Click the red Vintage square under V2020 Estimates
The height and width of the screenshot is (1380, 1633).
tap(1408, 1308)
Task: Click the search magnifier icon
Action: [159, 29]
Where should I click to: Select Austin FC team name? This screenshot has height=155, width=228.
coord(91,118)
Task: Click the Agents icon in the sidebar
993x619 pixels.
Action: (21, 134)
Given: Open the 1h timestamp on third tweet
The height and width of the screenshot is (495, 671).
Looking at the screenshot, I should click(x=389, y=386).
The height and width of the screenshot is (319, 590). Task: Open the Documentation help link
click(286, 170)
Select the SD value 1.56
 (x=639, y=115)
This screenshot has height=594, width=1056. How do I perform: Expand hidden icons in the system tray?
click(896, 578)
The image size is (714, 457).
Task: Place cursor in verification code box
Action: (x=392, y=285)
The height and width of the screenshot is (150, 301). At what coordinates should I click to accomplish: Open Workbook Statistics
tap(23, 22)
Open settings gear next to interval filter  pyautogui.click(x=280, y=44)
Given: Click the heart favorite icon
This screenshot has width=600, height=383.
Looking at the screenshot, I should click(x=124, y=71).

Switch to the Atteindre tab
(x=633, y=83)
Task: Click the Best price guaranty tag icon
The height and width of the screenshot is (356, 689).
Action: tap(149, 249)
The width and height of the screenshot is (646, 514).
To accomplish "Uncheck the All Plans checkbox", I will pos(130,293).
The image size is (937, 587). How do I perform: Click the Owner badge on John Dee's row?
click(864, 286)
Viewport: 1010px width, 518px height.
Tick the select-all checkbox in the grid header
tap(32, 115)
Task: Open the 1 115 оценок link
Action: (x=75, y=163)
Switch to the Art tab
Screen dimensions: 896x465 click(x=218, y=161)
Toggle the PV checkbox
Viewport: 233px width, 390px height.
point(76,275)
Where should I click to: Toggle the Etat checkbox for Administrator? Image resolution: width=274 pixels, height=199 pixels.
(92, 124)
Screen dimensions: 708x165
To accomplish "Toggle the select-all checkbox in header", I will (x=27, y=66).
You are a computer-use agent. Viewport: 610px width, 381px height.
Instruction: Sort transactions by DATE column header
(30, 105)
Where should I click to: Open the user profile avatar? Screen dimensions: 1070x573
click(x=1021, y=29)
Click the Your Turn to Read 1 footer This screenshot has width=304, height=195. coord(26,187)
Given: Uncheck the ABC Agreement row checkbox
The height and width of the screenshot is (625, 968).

## Task to carry out
Extract from the records above the lines from the one containing "The width and" to the one containing "Screen dimensions: 708x165", both lines included, exactly as they appear and with nothing else.

## Task result
The width and height of the screenshot is (646, 514).
To accomplish "Uncheck the All Plans checkbox", I will pos(130,293).
The image size is (937, 587). How do I perform: Click the Owner badge on John Dee's row?
click(864, 286)
Viewport: 1010px width, 518px height.
Tick the select-all checkbox in the grid header
tap(32, 115)
Task: Open the 1 115 оценок link
Action: (x=75, y=163)
Switch to the Art tab
Screen dimensions: 896x465 click(x=218, y=161)
Toggle the PV checkbox
Viewport: 233px width, 390px height.
point(76,275)
Where should I click to: Toggle the Etat checkbox for Administrator? Image resolution: width=274 pixels, height=199 pixels.
(92, 124)
Screen dimensions: 708x165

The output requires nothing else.